Star Trek Beyond

Cast: Chris Pine, Zachary Quinto, Zoe Saldana, Karl Urban, Simon Pegg, Anton Yelchin, John Cho, Idris Elba

Director: Justin Lin

Writers: Simon Pegg, Doug Jung


I’m not a huge Star Trek fan. I don’t mean that in the sense that I don’t like it but rather in the sense that I haven’t watched enough of it to consider myself a huge fan. While I have watched all three instalments of the reboot, the only classic Star Trek movie I’ve ever gotten round to seeing is Wrath of Khan (which I found to be a better movie than any of the new ones). Therefore when I talk about the characters in this movie and the universe they inhabit, I do so from an unenlightened perspective. I am not intimately familiar with this franchise and have no substantive opinion of how a Star Trek movie is supposed to be done. The only fair standard I can set for this film is that provided by the J.J. Abrams movies, both of which I enjoyed but didn’t love. That is more or less how I feel about this movie as well.

SUPPLIED MATERIAL —
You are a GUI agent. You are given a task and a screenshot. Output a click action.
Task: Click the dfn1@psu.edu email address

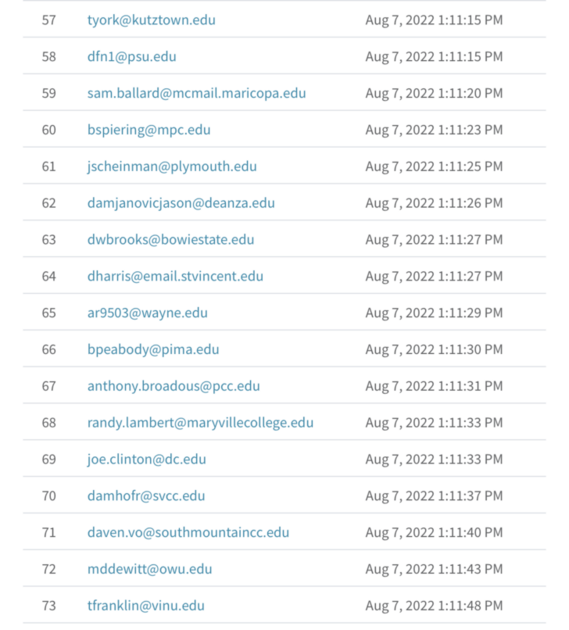(131, 57)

CHALLENGES —
1. Check each statement against the review above and answer yes or no, quoting the words of the review that decide it.
(a) The writer has seen every film in the reboot.
(b) The writer ranks Wrath of Khan below the new films.
(c) Justin Lin is one of the film's writers.
2. Repeat the review above word for word, from "Writers: Simon Pegg, Doug" up to and including "movie as well.".

ANSWER SET —
1.
(a) Yes: "While I have watched all three instalments of the reboot"
(b) No: "which I found to be a better movie than any of the new ones"
(c) No: "Writers: Simon Pegg, Doug Jung"

2.
Writers: Simon Pegg, Doug Jung


I’m not a huge Star Trek fan. I don’t mean that in the sense that I don’t like it but rather in the sense that I haven’t watched enough of it to consider myself a huge fan. While I have watched all three instalments of the reboot, the only classic Star Trek movie I’ve ever gotten round to seeing is Wrath of Khan (which I found to be a better movie than any of the new ones). Therefore when I talk about the characters in this movie and the universe they inhabit, I do so from an unenlightened perspective. I am not intimately familiar with this franchise and have no substantive opinion of how a Star Trek movie is supposed to be done. The only fair standard I can set for this film is that provided by the J.J. Abrams movies, both of which I enjoyed but didn’t love. That is more or less how I feel about this movie as well.